La fin du Moyen Âge et la Renaissance ne rendront pas les nuits plus sûres dans la région lyonnaise. L’histoire a retenu la Bête du Gévaudan, qui a marqué les esprits avec plusieurs attaques commises entre 1764 et 1767. D’autres l’ont pourtant précédée. Entre 1754 et 1756,une ou plu- sieurs "bêtes" ont sévi dans la vallée du Rhône, jusqu’à Vienne, faisant plus d’une trentaine de victimes,des enfants et des adolescents retrouvés dévorés. La bête semble insaisissable, apparaissant à chaque fois là où on ne l’attend pas. D’immenses battues regroupant jusqu’à 2 000 hommes sont organisées pour la tuer,mais elle part commettre ses forfaits dans d’autres campagnes comme si elle savait ce qui l’attendait. Ses attaques sont recensées dans le Dauphiné, à L’Arbresle et même jusqu’à Roanne. Certains témoins disent avoir vu une hyène, comme la Bête du Gévaudan plus tard, avec une fourrure mouchetée. D’autres prétendent qu’il s’agit de loups, poussés parla faim à attaquer les hommes après un rude hiver 1754. Découvrant le goût du sang,ils auraient continué d’attaquer des proies qu’ils avaient comprises faciles et non armées.

Fin 1756, la bête disparaît, sans qu’elle soit jamais tuée ni capturée.
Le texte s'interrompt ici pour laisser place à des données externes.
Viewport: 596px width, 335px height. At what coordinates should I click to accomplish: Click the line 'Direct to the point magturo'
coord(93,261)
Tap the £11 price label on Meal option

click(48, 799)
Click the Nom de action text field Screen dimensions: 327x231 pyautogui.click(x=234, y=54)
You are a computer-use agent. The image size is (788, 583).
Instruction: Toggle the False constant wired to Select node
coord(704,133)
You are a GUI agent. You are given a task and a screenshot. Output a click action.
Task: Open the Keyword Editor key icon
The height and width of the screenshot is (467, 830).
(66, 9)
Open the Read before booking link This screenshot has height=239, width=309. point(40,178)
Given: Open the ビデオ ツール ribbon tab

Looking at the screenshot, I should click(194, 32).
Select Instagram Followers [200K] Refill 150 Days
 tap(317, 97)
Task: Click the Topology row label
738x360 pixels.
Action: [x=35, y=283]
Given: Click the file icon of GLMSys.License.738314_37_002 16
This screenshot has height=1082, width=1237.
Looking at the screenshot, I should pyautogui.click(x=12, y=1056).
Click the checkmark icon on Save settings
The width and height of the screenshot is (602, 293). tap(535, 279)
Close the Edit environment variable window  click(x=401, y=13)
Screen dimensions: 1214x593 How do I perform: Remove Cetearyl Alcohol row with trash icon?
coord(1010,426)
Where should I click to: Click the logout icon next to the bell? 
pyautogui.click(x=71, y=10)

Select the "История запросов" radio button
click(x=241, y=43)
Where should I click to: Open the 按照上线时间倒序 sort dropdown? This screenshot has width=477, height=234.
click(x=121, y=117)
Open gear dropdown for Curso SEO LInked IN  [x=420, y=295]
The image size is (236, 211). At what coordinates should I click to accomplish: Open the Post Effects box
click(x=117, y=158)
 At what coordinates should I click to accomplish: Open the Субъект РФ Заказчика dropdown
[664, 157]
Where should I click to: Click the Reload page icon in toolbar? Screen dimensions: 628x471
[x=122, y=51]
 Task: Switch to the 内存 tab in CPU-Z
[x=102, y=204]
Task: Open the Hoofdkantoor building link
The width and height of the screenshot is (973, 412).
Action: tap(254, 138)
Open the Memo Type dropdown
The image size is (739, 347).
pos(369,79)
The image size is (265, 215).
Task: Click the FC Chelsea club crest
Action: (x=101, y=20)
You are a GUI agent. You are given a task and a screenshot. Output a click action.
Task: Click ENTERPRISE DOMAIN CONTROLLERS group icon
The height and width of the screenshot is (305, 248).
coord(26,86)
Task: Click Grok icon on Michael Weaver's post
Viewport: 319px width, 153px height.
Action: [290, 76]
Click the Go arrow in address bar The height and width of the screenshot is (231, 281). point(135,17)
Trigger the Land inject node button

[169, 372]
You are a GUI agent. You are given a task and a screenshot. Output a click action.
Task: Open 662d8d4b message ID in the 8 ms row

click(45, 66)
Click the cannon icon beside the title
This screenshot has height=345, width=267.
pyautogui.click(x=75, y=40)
Douze ans plus tard, une autre bête massacre dans le Gévaudan ; selon certaines théories, il aurait pu s’agir d’hommes, tout comme Gilles Garnier deux siècles plus tôt. Plus d’un siècle plus tard, en 1894, un autre monstre terrorise le Rhône : Joseph Vacher, l’un des premiers tueurs en série français. Il sera arrêté en 1897 et exécuté en 1898. Ce n’est plus une bête ou un loup, ou la propagande de l’Église : le monstre est cette fois bien réel.